Exercise description: All lines from the one bearing "Instruction: Click the 69,4 mil posts count" through the end of the data below must be printed exactly as they stand, with pictures removed.

(Collected data entries)
----------
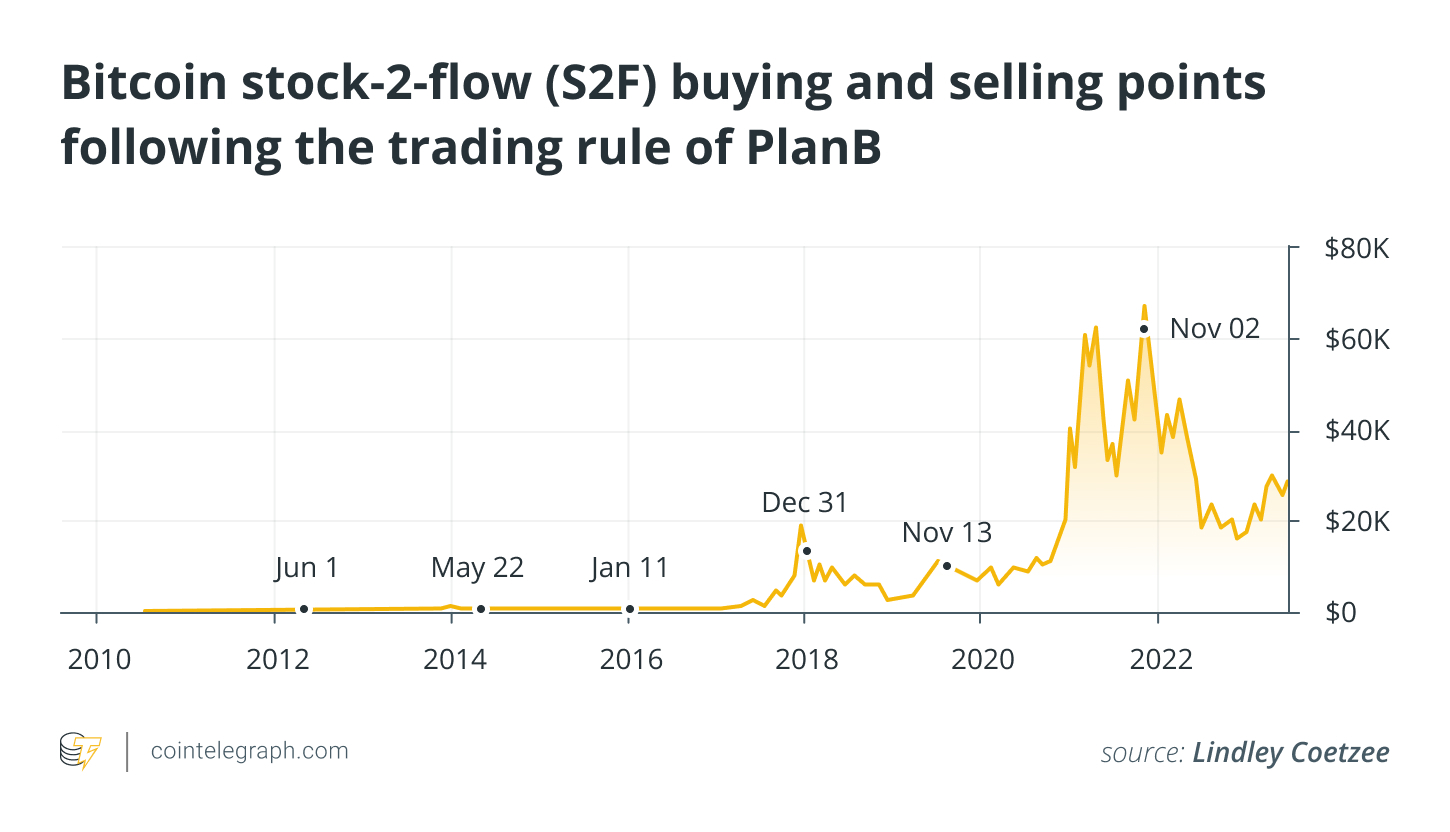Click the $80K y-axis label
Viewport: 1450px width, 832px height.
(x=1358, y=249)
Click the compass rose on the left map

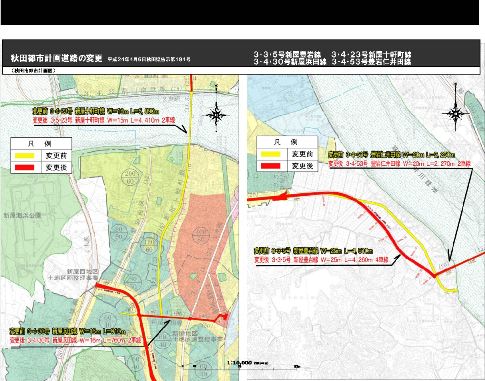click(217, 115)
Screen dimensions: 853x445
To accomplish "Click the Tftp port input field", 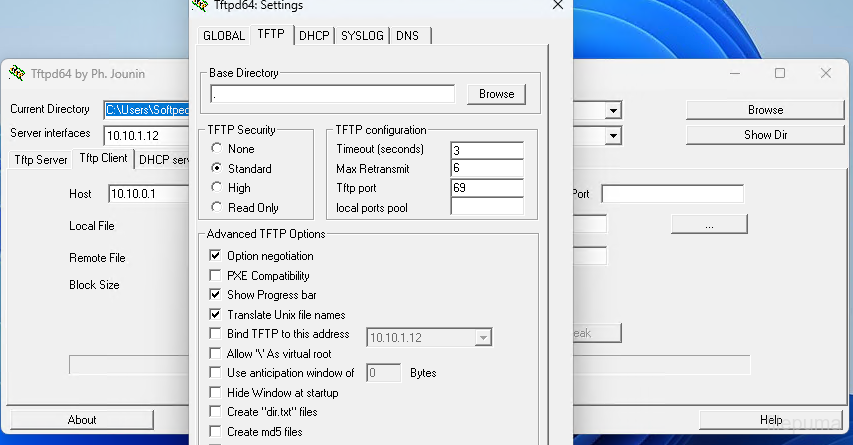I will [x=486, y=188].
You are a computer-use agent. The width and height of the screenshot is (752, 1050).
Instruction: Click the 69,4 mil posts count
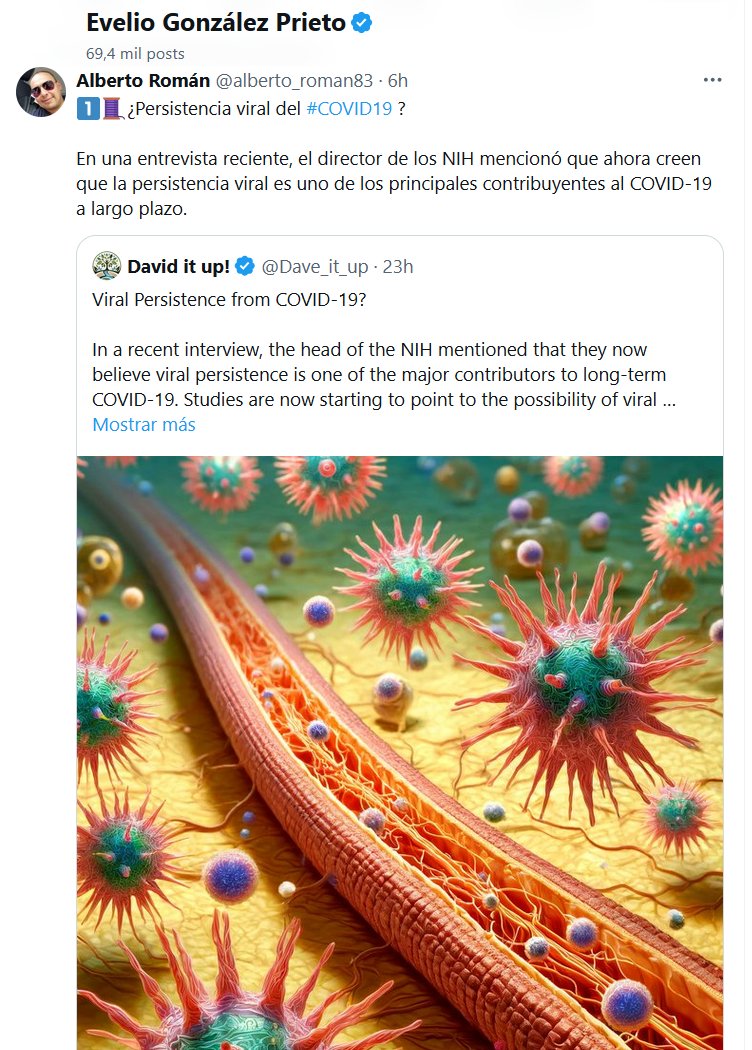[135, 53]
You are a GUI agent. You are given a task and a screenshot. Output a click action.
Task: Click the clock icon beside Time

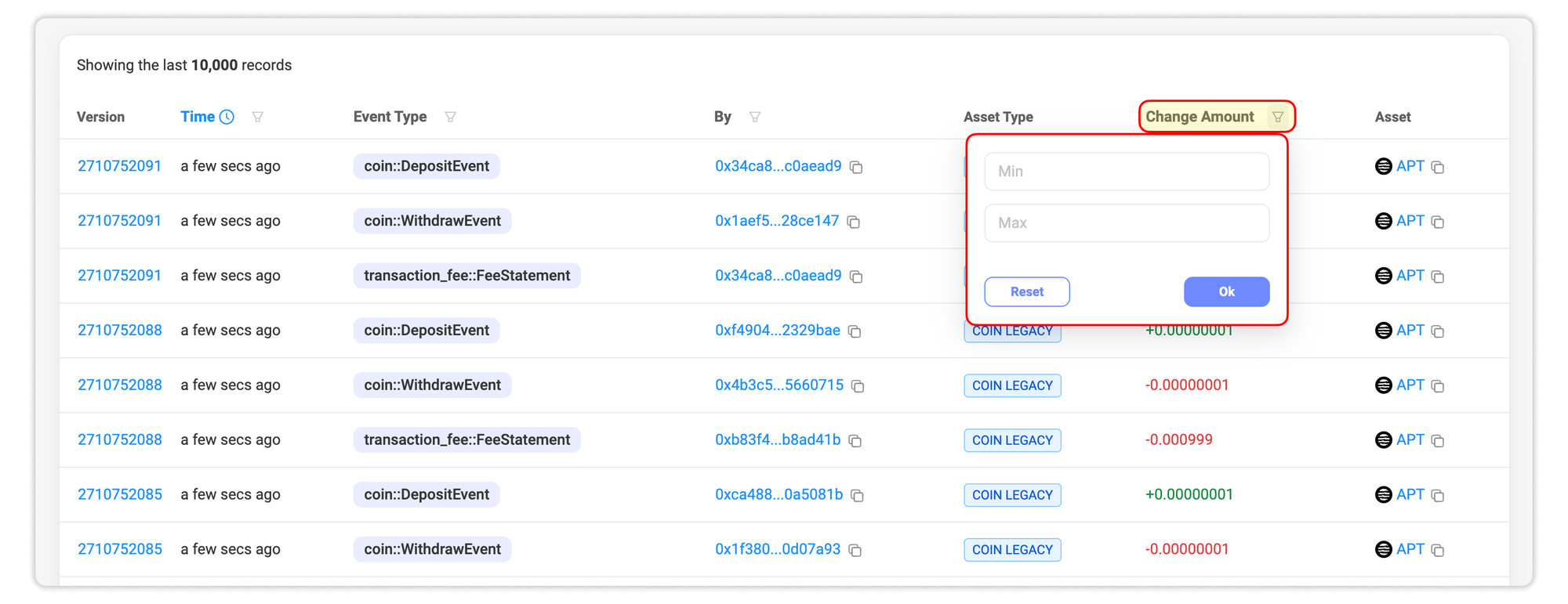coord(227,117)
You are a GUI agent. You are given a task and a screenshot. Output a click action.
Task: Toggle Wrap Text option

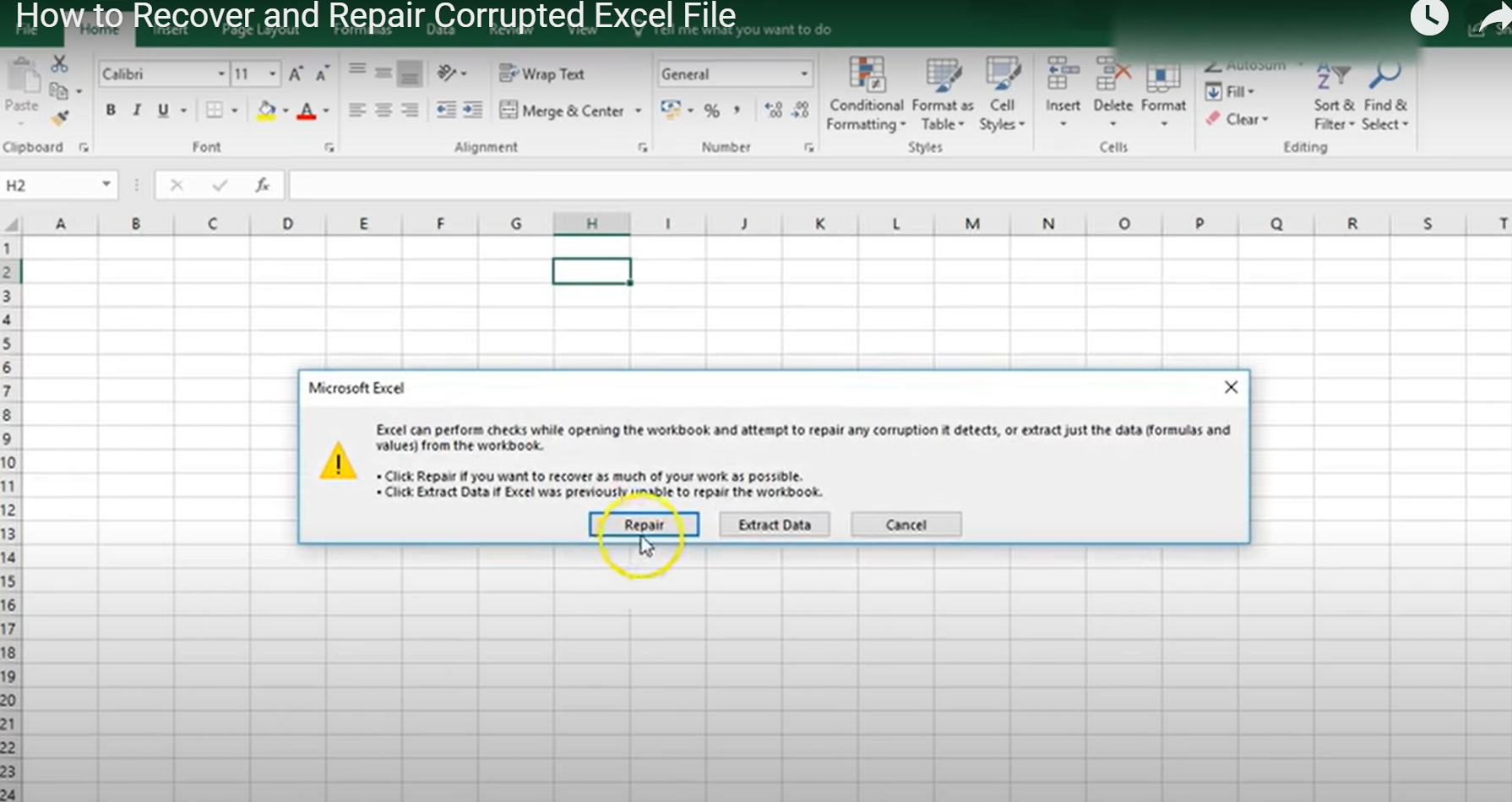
----------
Solution below:
Instruction: Click the 69,4 mil posts count
[135, 53]
You are a GUI agent. You are given a task and a screenshot. Output a click action.
Task: Click the clock icon beside Time

coord(227,117)
You are a GUI agent. You are given a task and a screenshot. Output a click action.
Task: Toggle Wrap Text option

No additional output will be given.